Division could also be accomplished by dividing French-speaking Africa from the rest of Africa, namely the former British colonies of southern and eastern Africa. Another flawed division is the division between traditional Africans and fully modernists. The "traditional people" are sometimes divided into cattle breeders and farmers.

African art reflects the diversity of African cultures. The oldest surviving art in Africa are other 6,000-year-old carvings found in Niger, while the Great Pyramids of Giza in Egypt were the tallest architectural complex in the world for some 4,000 years up to when the Eiffel Tower was built. The complex of stone churches in Lalibela, Ethiopia, of which the Church of St. George is representative, considered another feat of the construction industry.

Religion in Africa

Africans follow many types of religion, with Christianity and Islam being the most popular. About 40% of Africa's population is Christian and 40% Muslim. The remaining 20% ​​follow mainly indigenous African religions. A small number of Africans also adhere to Jewish beliefs, such as the Beta Israel and Lemba tribes.

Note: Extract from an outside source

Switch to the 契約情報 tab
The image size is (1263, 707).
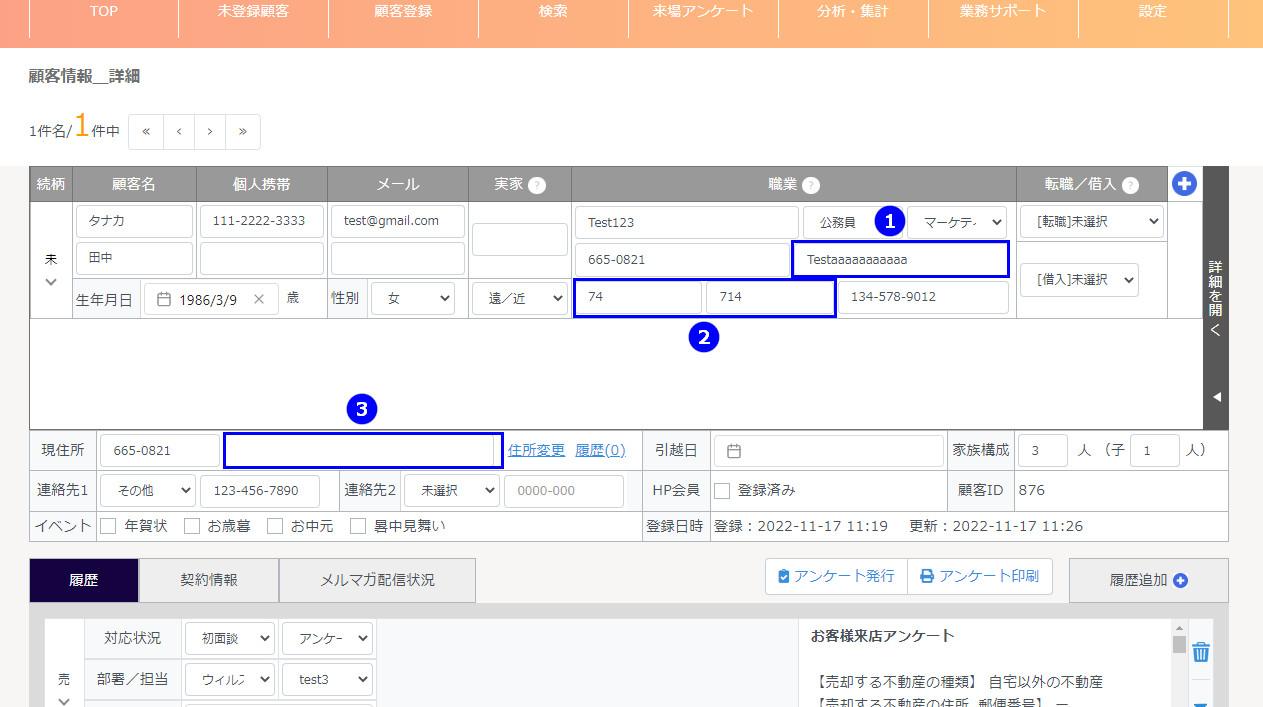208,580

Indigenous African religions tend to evolve around animism and ancestor worship. The general idea of ​​traditional belief systems is to divide the spiritual world into "helpful" and "harmful".

The world of beneficial spirits is generally believed to include ancestral spirits helping their descendants or spirits with the power to protect entire communities from natural disasters or attacks by humans. enemy; while the harmful spirit world includes the souls of murder victims who are buried without proper burial rites and the kinds of demons that mediums and grandmothers use. used to create disease for their enemies.

While the impact of these primitive forms of worship is still ongoing and profoundly influential, those belief systems also evolved through contact with other religions.